Start of Quoted text
In Lancashire Ins. Co. v. Barnard (C.C.A.) 111 F. 702, the authority of an adjuster to elect not to rebuild a building injured by fire was denied by the insurer. We quote from the language of Judge Sanborn in that case: "But an adjuster is empowered to settle the alleged loss. A settlement of the loss necessarily involves the exercise of the option to pay the damages sustained, or to rebuild or repair the building injured. The whole is always greater than and includes all its parts, and the authority to settle a loss includes the power to do any lawful act and to make any legal contract to fix the amount of and to discharge the liability. An adjuster of an insurance company authorized to settle an alleged loss has the power to determine its amount, and how, when, and where it shall be paid; and hence he necessarily has the authority to determine whether it shall be paid in money or by the reconstruction of the injured building, and the power to exercise the option of the company in that behalf. Snowden v. Insurance Co., 122 Pa. 502, 510, 16 A. 22; Platt v. Insurance Co., 153 Ill. 113, 122, 38 N.E. 580, 26 L.R.A. 853, 46 Am. St. Rep. 877."
End of Quoted text
**Tasks to perform**.
**A.** Answer these questions from the excerpt on an adjuster's authority, one answer per line:
(i) In Lancashire Ins. Co. v. Barnard, what authority of the adjuster did the insurer deny?
(ii) Whose language does the excerpt quote?
(iii) Which two cases are cited at the close of the quotation?
**B.** Extend the excerpt on an adjuster's authority, picking up after its final sentence.
Start of Recorded information
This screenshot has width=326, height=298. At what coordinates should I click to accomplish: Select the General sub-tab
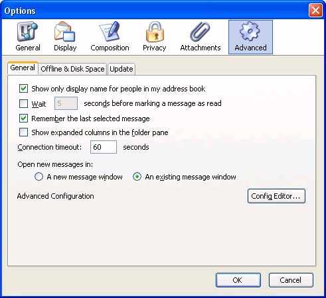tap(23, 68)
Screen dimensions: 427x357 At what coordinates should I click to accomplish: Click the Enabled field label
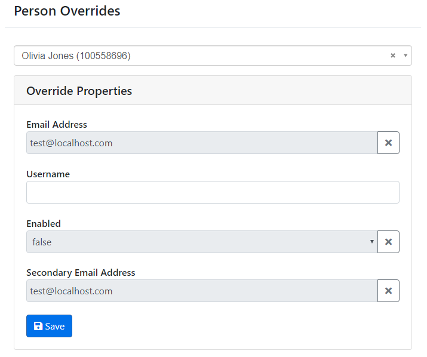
End of Recorded information
**Expected results**.
**A.**
(i) The authority to elect not to rebuild a building injured by fire.
(ii) Judge Sanborn's.
(iii) Snowden v. Insurance Co. and Platt v. Insurance Co.

**B.**
In Commonwealth Ins. Co. v. Soloman, 2 W.W. Harr. (32 Del.) 98, 119 A. 850, the insurer, as in the instant case, contended that the adjuster had no authority to make an agreement of settlement. It did not appear from the evidence that express authority to settle had been conferred upon the adjuster. The court said: "If an insurance adjuster comes as an agent duly accredited to adjust a loss, we regard it as highly unreasonable that the insuring company should be permitted to later say that the authority which its adjuster had was more limited than the words expressing it would naturally indicate, and that when he was given power to adjust the loss he was authorized not in any event to settle it, but at the most only to appraise its extent, measured in dollars. This, we say, would be highly unreasonable. If the insurance company does not wish its adjuster to possess the full authority which power `to adjust a loss' would naturally indicate, it can very easily *115 protect itself by informing the assured to what extent the adjuster's authority goes. If it does not do so, but sends the adjuster to the insured with authority to adjust the loss, then it is bound to the full extent that the natural purport of the language describing the agent's authority would indicate. If the adjuster, in that state of facts, goes so far as to settle the liability and agree to its payment, his principal is bound by his acts."

To the same general effect are Wilms v. N.H. Fire Ins. Co.,194 Mich. 656, 161 N.W. 940; Miller v. Consol. P. F.M. Ins. Co.,113 Iowa 211, 84 N.W. 1049; McCollum v. Liverpool, etc., Ins. Co., 67 Mo. App. 66; Western Loggers' Machinery Co v. Nat. Union Fire Ins. Co., 136 Or. 549, 299 P. 311; Cal. Ins. Co. v. Gracey,15 Colo. 70, 24 P. 577, 22. Am. St. Rep. 376.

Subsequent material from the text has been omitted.